Horman Sarah F, Kviatkovsky Milla, Castillo Edward, Maysent Patricia, VanDenBerg Chad, Bell John, Longhurst Christopher A
Department of Medicine, University of California, San Diego, San Diego, CA, United States.
Jacobs Center for Health Innovation, University of California San Diego Health, San Diego, CA, United States.
JMIR Med Inform. 2025 Sep 23;13:e73495. doi: 10.2196/73495.
Hospital readmissions pose a significant burden on patients, health care providers, and systems, with an estimated annual cost of $17 billion. Timely follow-up within 7 days postdischarge is known to reduce readmissions but is often limited by access constraints. While transitions of care clinics have demonstrated benefits in reducing unplanned readmissions, physical space requirements can be logistically and financially challenging.
This study aimed to evaluate the effectiveness of a virtual transitions of care (VToC) clinic in reducing 30-day hospital readmissions and improving postdischarge care coordination.
University of California, San Diego Health implemented a hospitalist-led VToC clinic designed to support clinical management, medication reconciliation, primary care provider repatriation, and specialty care navigation. The study included 2314 patients seen in the VToC clinic between September 2021 and September 2024. Outcomes were compared to a benchmark group using regression analysis to assess the impact on 30-day readmission rates.

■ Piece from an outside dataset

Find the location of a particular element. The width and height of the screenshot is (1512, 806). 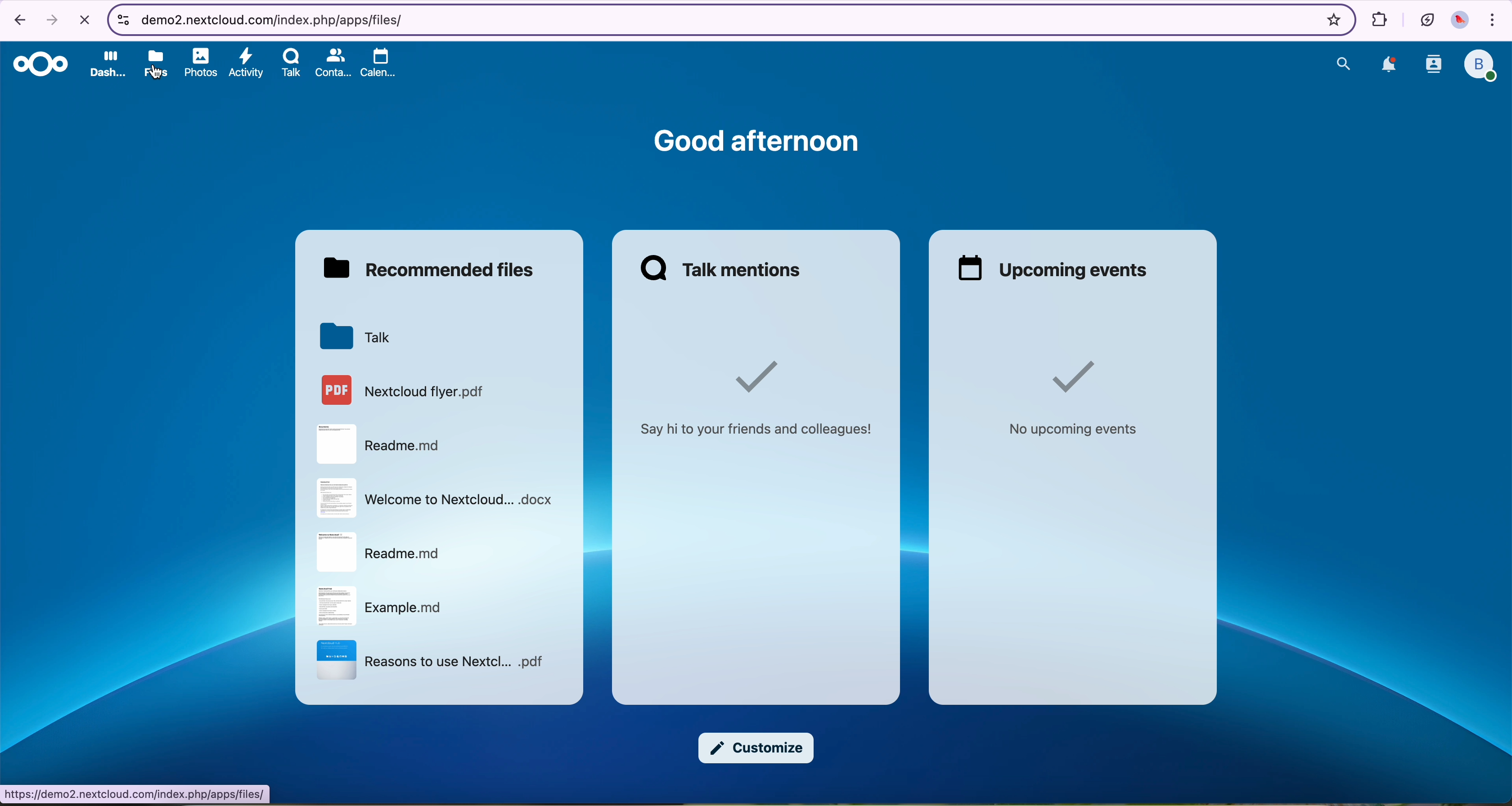

favorites is located at coordinates (1331, 20).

The 30-day readmission rate for VToC patients was 14.9% (344/2314), significantly lower than the 20.1% (4659/23,129) observed in the benchmark group (P<.001). Regression analysis indicated that patients not participating in the VToC clinic had a higher likelihood of readmission (odds ratio=1.37; 95% CI=1.21-1.54; P<.001). The most substantial reduction in readmissions was observed among patients with moderate readmission risk (LACE+ score of 50-75).
VToC clinics are a feasible and effective strategy for enhancing postdischarge care, reducing hospital readmissions, and improving care coordination. This model supports the quadruple aim by promoting better health outcomes, improved patient experience, cost-efficiency, and care equity.

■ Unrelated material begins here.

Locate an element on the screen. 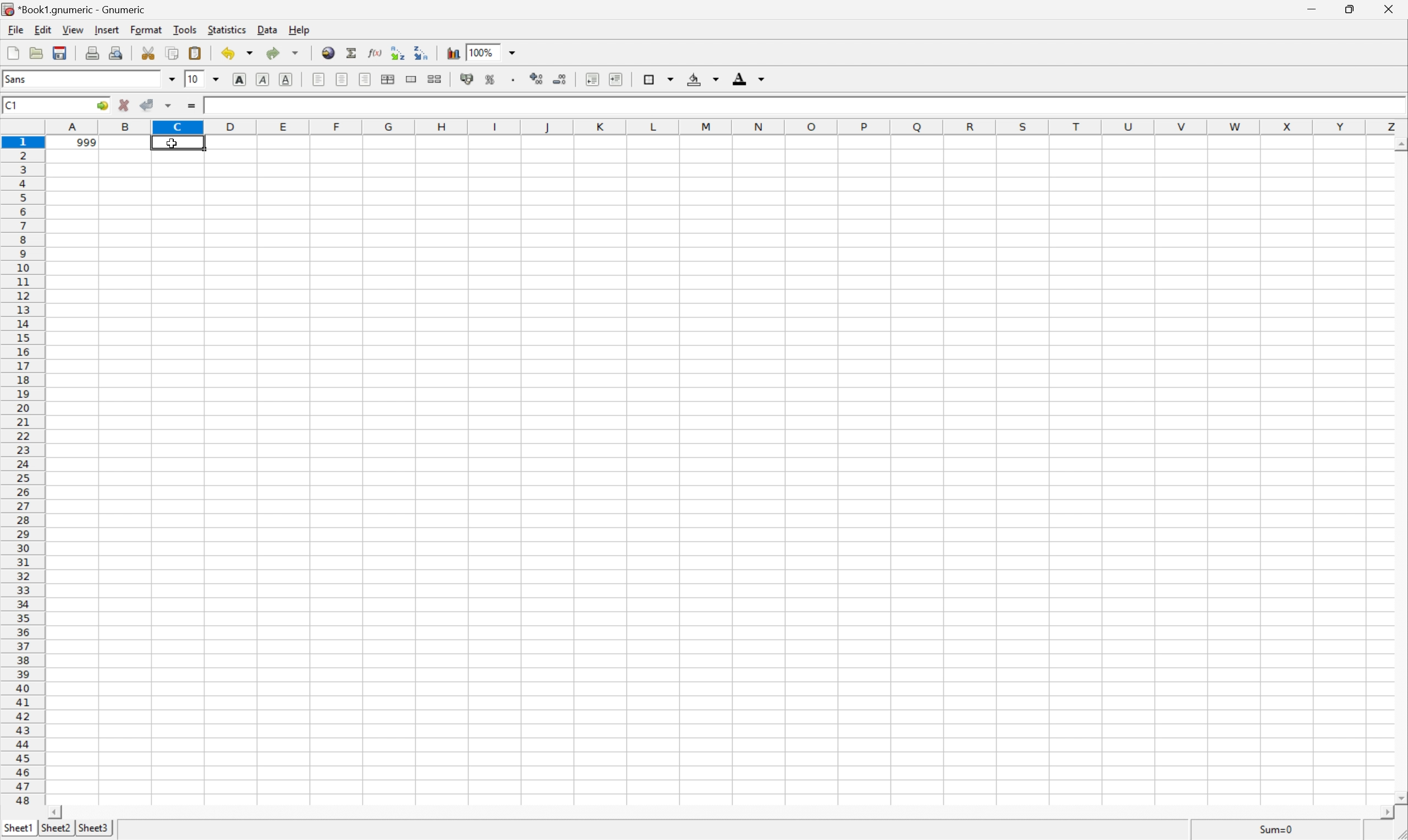 Image resolution: width=1408 pixels, height=840 pixels. enter formula is located at coordinates (190, 106).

医院再入院给患者、医疗服务提供者和医疗系统带来了沉重负担,估计每年花费170亿美元。已知出院后7天内及时随访可减少再入院情况,但往往受到就诊限制。虽然护理转接诊所已证明在减少非计划再入院方面有好处,但实际空间需求在后勤和财务方面可能具有挑战性。
本研究旨在评估虚拟护理转接(VToC)诊所减少30天医院再入院及改善出院后护理协调的有效性。
加利福尼亚大学圣地亚哥分校医疗系统实施了一个由住院医师主导的VToC诊所,旨在支持临床管理、药物重整、初级保健提供者交接及专科护理引导。该研究纳入了2021年9月至2024年9月期间在VToC诊所就诊的2314名患者。使用回归分析将结果与一个基准组进行比较,以评估对30天再入院率的影响。
VToC患者的30天再入院率为14.9%(344/2314),显著低于基准组观察到的20.1%(4659/23129)(P<0.001)。回归分析表明,未参与VToC诊所的患者再入院可能性更高(优势比=1.37;95%置信区间=1.21-1.54;P<0.001)。再入院减少最为显著的是中度再入院风险患者(LACE+评分为50-75)。
VToC诊所是加强出院后护理、减少医院再入院及改善护理协调的可行且有效策略。该模式通过促进更好的健康结果、改善患者体验、成本效益和护理公平来支持四重目标。